Hi folks,
I have a simple table that keeps track of a user's access history.
It has a a few fields, but the important ones are:
- ownerId: the user's ID, a int8
- accessTS: the timestamp of the record
The table right now is small, only 1942 records.
The user I test with (10015) has only 89 entries.
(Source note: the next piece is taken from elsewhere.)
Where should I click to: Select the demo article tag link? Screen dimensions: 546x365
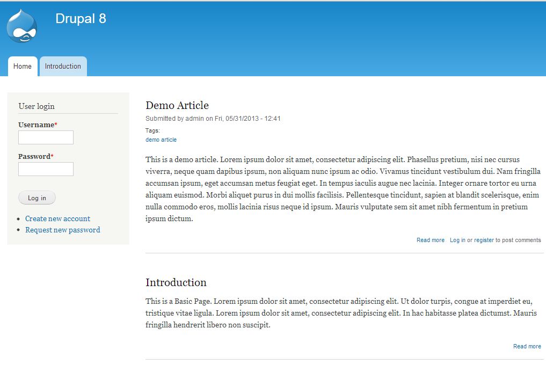[161, 140]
What I want is to get the last 5 accesses of a user:
SELECT * FROM triphistory WHERE ownerId = 10015 ORDER BY accessTS DESC LIMIT
5
If I create a composite index *and* analyze:
create index IDX_TRIP_HISTORY_OWNER_ACCESS_TS on tripHistory (ownerId,
accessTS);
ANALYZE triphistory;
It takes 0.091s (!):
perpedes_db=# EXPLAIN ANALYZE SELECT * FROM triphistory WHERE ownerId = 10015
ORDER BY accessTS DESC LIMIT 5;
QUERY PLAN
------------------------------------------------------------------------------------------------------------------------------------------------------------------
Limit (cost=0.00..7.99 rows=5 width=106) (actual time=0.024..0.042 rows=5
loops=1)
-> Index Scan Backward using idx_trip_history_owner_access_ts on
triphistory (cost=0.00..142.20 rows=89 width=106) (actual time=0.021..0.034
rows=5 loops=1)
Index Cond: (ownerid = 10015)
Total runtime: 0.091 ms
(4 rows)
BTW, this is after several runs of the query, shouldn't all this stuff be in
memory?
This is not a fast machine, but this seems rather excessive, no?
--
Dimi Paun <[EMAIL PROTECTED]>
Lattica, Inc.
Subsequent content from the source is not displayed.